On İkinci Bölüm: Anduin'in Gözyaşları
"Birkaç yüz yılı geçiyor Mandos'un Salonları'ndan
salındığımdan beri. Ordunun toplandığını öğrendiğimde öncü birliklerin çoktan
yola çıktığını da duydum. Valar'ın huzuruna çıkıp önden gidebilmek adına izin
istedim. Neyse ki beni kırmadılar. Limandaki eski dostlarımdan biri bana
yardımcı oldu ve hızlıca Orta Dünya'ya gelebildim. Ancak şans eseri orklara
esir düştüm ve yolum sizinkiyle kesişti."
Celebrimbor Fornost'a bir günlük mesafe kalmışken anlattı
hikayesini böylece, kamp ateşinin cızırtıları ve yıldızların umutsuz bakışları
eşliğinde.
"Şans olduğunu düşünmüyorum." dedi Maglor
gülümseyerek. "Fëanor Hanedanı'nın kanını taşıyanlar şans sözcüğünün
anlamını bilmezler."
Celebrimbor gülerken etraf sessizdi. "Anlaşılan eski
bir hesabı kapatmamız gerekecek."
"Sonsuz karanlık alın yazımız olmadan evvel."
Elphir tüylerinin diken diken olduğunu hissetti. Elf
demircisinin gözleri parlamıştı, ses tonu ormandan gelen rüzgar kadar
dondurucuydu. Elfler başını sallarken gözler Celeblir'e döndü. Soruyu soran
Maglor oldu. "Senin hikayen ne?"
Gülümsedi Celeblir. Elphir hayatında bu kadar güzel bir
gülümseme görmemişti, ayın parıltısına dahi tercih edebileceği bir yüze
bakıyordu sanki. "Lord Cirdan'ın kızıyım. Babam Sauron'un dönüşünü
hissettiği gibi beni güvendiği birkaç adamıyla limanların dışına yolladı.
Ayrıkvadi'ye gittiğimiz sıralarda ork pususuna düştük ve Lord Celebrimbor'a
denk geldik. Neyse ki ikimizin de kim olduğunu tam olarak anlamamışlardı."

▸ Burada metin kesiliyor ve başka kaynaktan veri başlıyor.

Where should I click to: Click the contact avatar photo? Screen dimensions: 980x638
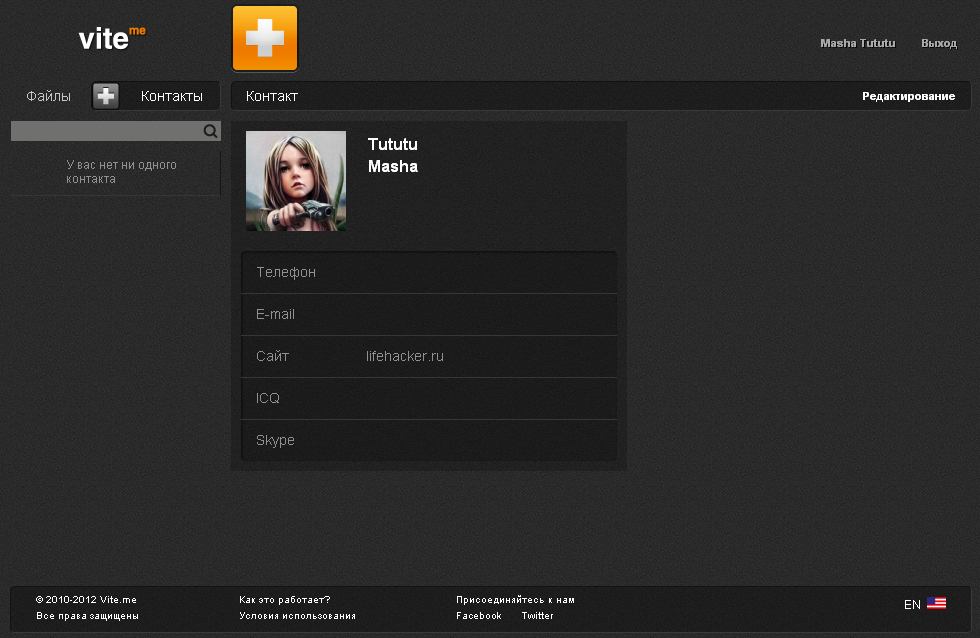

"Bu gerçekten büyük şans." dedi Elphir.
"Aksini düşünmek korkutucu olurdu."
"Eğer bilselerdi efendilerine çabucak götürürlerdi
sizi." Maglor başını iki yana salladı. "Neyse ki efendilerine bu kez
biz gideceğiz."
"Ve yanımızda getirdiklerimiz ona bazı karanlık
günleri hatırlatacak." Amca ve yeğeni birbirine emin bakışlar atarken,
cesaretleri Elphir'i bir kez daha etkilemişti. Aklına Ulmo'yla konuştuğu şeyler
gelince birdenbire gözleri açıldı ve ayağa fırladı. "Siz..." dedi
Celebrimbor'a bakarak. "Siz, Fëanor'un torunusunuz değil mi?"
Celebrimbor'u ilk defa görmüş gibi görünüyordu.
İkinci Çağ'ın en iyi demircisi ona doğru anlamamış bir
ifadeyle ve tatlı bir gülümsemeyle baktı. "Evet?" Diğerleri
şaşkınlıkla Elphir'e doğru bakıyorlardı.
"Öyleyse Tek Yüzük'ü siz yok edebilirsiniz!"
Hevesli sesi ormana karıştı ve yıldızların umutlu ışıkları bultuların
arkasından Celebrimbor'un yüzüne düştü. Demircinin gözleri kararsızlıkla
bakıyordu.
"Bundan emin olamayız."
"Ulmo'yla konuştum." dedi Elphir bir çırpıda.
"Ulmo bana sizi ya da Fëanor'u gönderemeyeceğini, sizin kadar yetenekli
demirciler etrafta olmadığından Yüzük'ün yapıldığı yerde yok edilmesi
gerektiğini söylemişti. Sizin yok edebileceğinizi ima etmişti!"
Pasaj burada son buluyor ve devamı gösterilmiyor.